I know I’m splitting hairs here, but this is pretty hefty advice, so I want to make sure I’m following it right.
I also think that the wordplay with F.L.Y seems a little shaky, and that making SOAR into an acronym could offer more stability by way of parallelism.
Subject Others to Ardent Ramblings?
Superciliously Orate At Randos?
Succeed Over Aggravating Rumination?
Stop Overthinking And Ranting?
Generally, I acknowledge that it’s petty and irrelevant to pick at grammatical and mechanical issues instead of engaging with content.
But I’m already being petty here.
So why isn’t there a period after the Y? Is the missing period contributing meaningfully to the word play? Was there a deadline?

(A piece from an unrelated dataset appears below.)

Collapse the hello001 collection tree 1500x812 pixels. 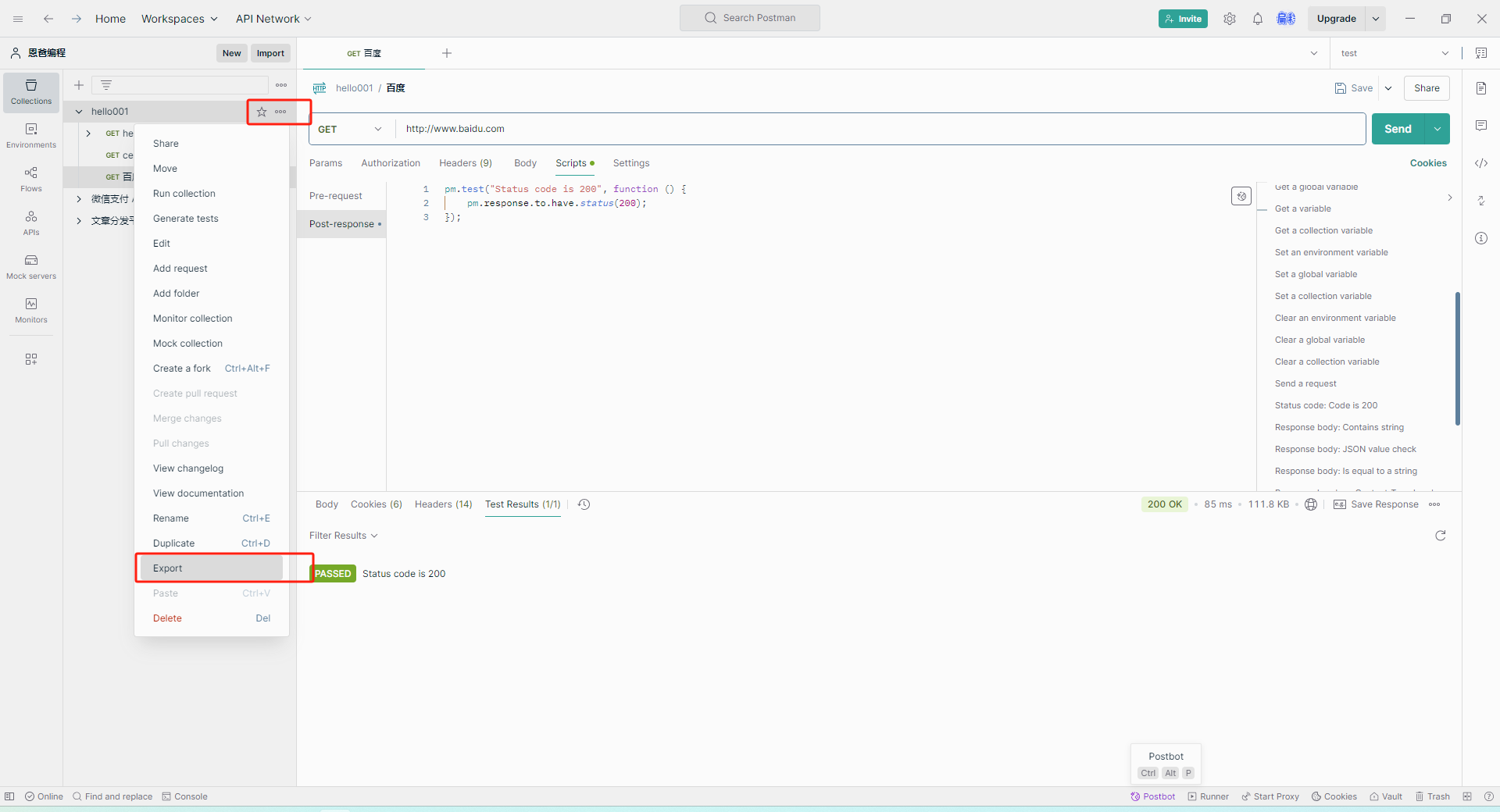(79, 112)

“This macro has to go live RIGHT NOW or the internet will never know its power! NO TIME FOR PROOFING!”
I’m also kind of fascinated by the image choice here.
I would have guessed that this photo’s only purpose would be to serve as a backdrop for that “Footsteps in the Sand” poem about how Jesus will give you a piggyback ride when you get tired from too much beach strolling.

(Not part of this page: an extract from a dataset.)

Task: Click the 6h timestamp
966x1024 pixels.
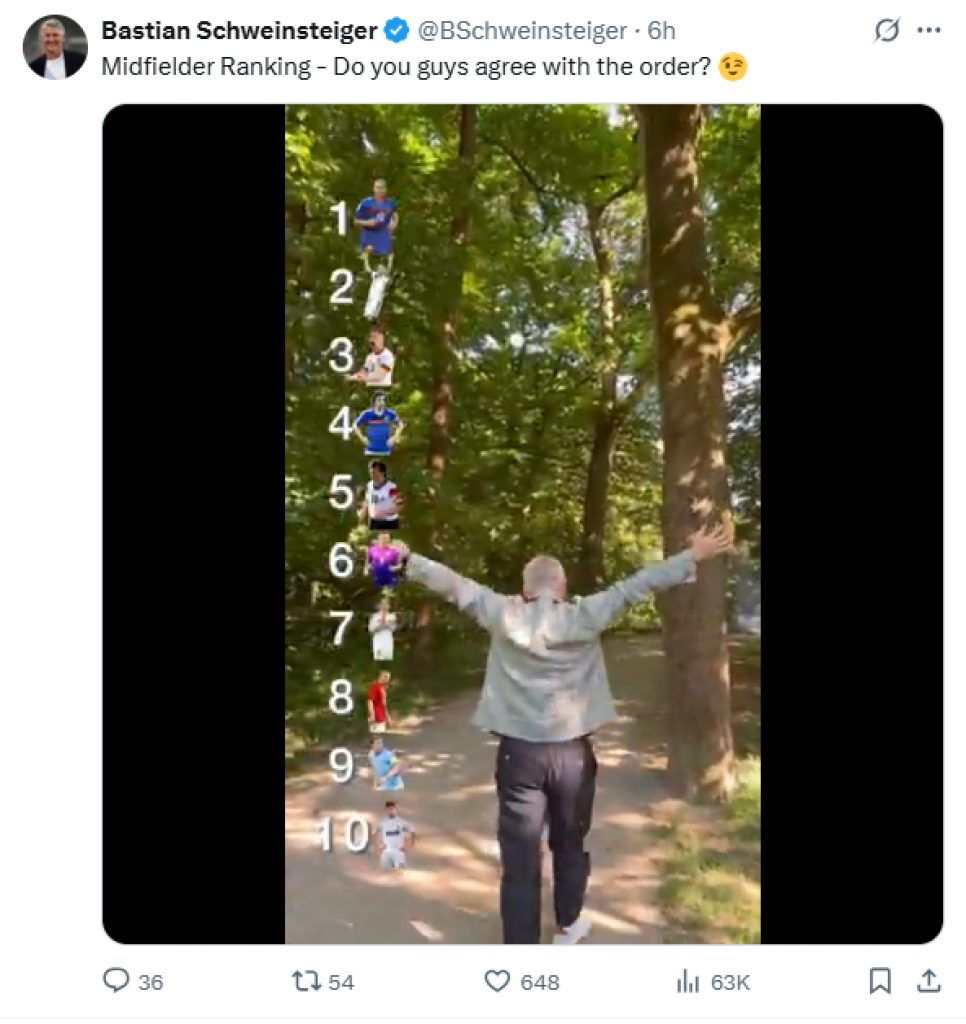Action: 661,32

For a while I tried to avoid macros that used sunsets as backgrounds. They are pervasive, but not in a particularly funny way.
Frankly, a sunset seems like a solid choice for making a quote feel more substantial when you haven’t really examined the implications of what you’re saying but it seems deep af.
There are just too many pithy quotes that have gone the sunset route, though, and I concluded that it’s more challenging to avoid them than to accept them.
I tried to come up with a pithy* shorthand quip to simultaneously acknowledge and dismiss the cliché, and it was surprisingly difficult. Here’s what I ended up with:
“Nice sunset, asshole.”
When my dad was diagnosed with terminal cancer, I didn’t find myself wondering, “Why did this happen to me?” nearly as much as I wondered, “Why did this happen to him?”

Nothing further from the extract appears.